Goal of the exercise:
Answer these questions from the Swedish spice cookie post:
1. Which newspaper's cookie contest did the recipe come from, and in what year?
2. At what temperature should the oven be preheated, and for how long do the cookies bake?
3. What recipe does the commenter Adam say his family has used since forever?

Given passage:
Do you have any treasured recipes that you know will stand the test of time, continuing to be passed down through generations? It takes a lot to feel that way about a recipe. Food trends come and go, but it’s the quiet classics that often become our true favorites. That’s how I feel about these Swedish Spice cookies. My parents discovered them from the 1995 Chicago Tribune holiday cookie contest and we’ve never looked back. We still pull out the same newspaper clipping of the recipe each year, which is beginning to yellow with time. How is 1995 almost 20 years ago?
These cookies might appear unassuming, but looks can be deceiving. With warming spices like clove, ginger and cinnamon, these cookies are bursting with flavor and have a very festive feel to them. They’re incredibly soft, but the sugar coating gives them a hint of crunch for a nice contrast. And as someone who never feels great after intense sugar highs, I appreciate that these aren’t overly sweet cookies. In my mind, they’re the perfect Christmas cookie.
- 2¼ cups flour, sifted before measuring
- 2 teaspoons baking soda
- 1 teaspoon each: ground cloves, ginger, cinnamon and salt
- ¾ cup unsalted butter, softened (1½ sticks)
- 1 cup sugar (plus additional ½ cup sugar for coating)
- 1 egg
- ¼ cup molasses
- Pre-heat oven to 375 degrees.
- In a medium bowl, sift together flour, baking soda and spices.
- Using an electric mixer, beat the butter and one cup of sugar together in a separate bowl for about one minute. Add egg and molasses and beat until fully mixed.
- Stop the electric mixer and stir in the flour mixture.
- Put the remaining ½ cup sugar in a small bowl. Roll dough into balls (about 1 and ½ teaspoons of dough each) and coat in the sugar mixture before placing on a greased cookie sheet.
- Bake for 9-10 minutes, then transfer to a cooling rack.
Note: recipe from 1995 edition of the Chicago Tribune cookie competition.
These look amazing and I am for sure making them this weekend. We’ve got a latke recipe that we’ve been using since forever but no cookie ones to be found.
Also I think it is a factor of growing up in the 90s, but when I am calculating someone’s age or years since event X, I always seem to use 2000 as a placemarker. Except that was 15 years ago, get with the times, Adam.
That’s so exciting, Adam! Let me know what you think of them. If the weather in Michigan is anything like Chicago’s today, it will be a great weekend to hibernate and bake cookies.
To me, these are truly the perfect Christmas cookies, probably because of the spices. There’s something that’s just a bit old fashioned about cloves…it makes me think of Victorian scenes and St. Nicholas instead of Santa Claus. And these cookies really do melt in your mouth. I hope your readers try them, Julia–they will love them!

Information provided:
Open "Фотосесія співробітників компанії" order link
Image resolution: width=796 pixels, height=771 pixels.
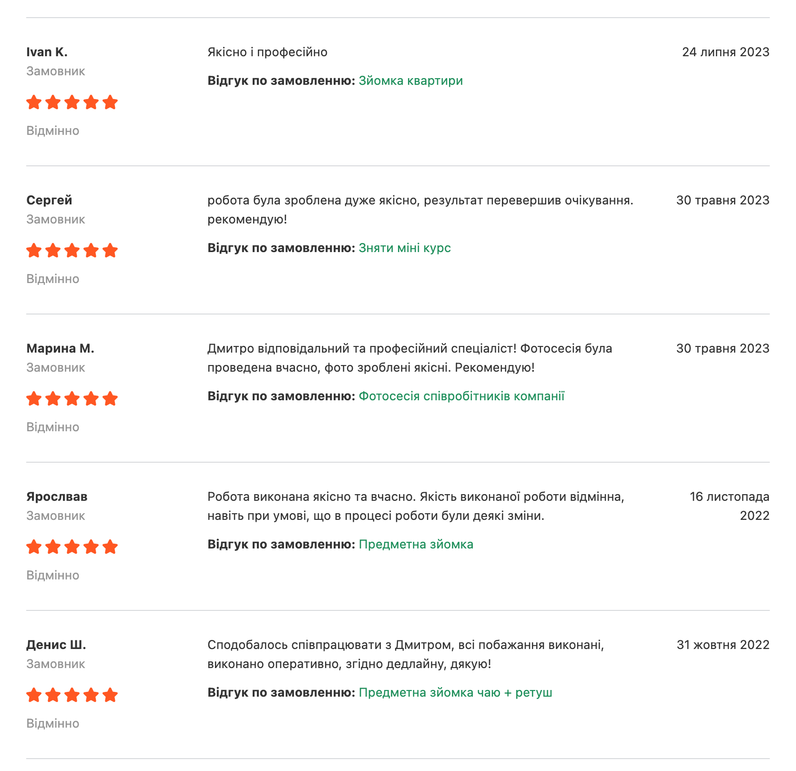click(461, 396)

Response for this exercise:
1. The Chicago Tribune holiday cookie contest, in 1995.
2. The oven is preheated to 375 degrees, and the cookies bake for 9-10 minutes.
3. A latke recipe.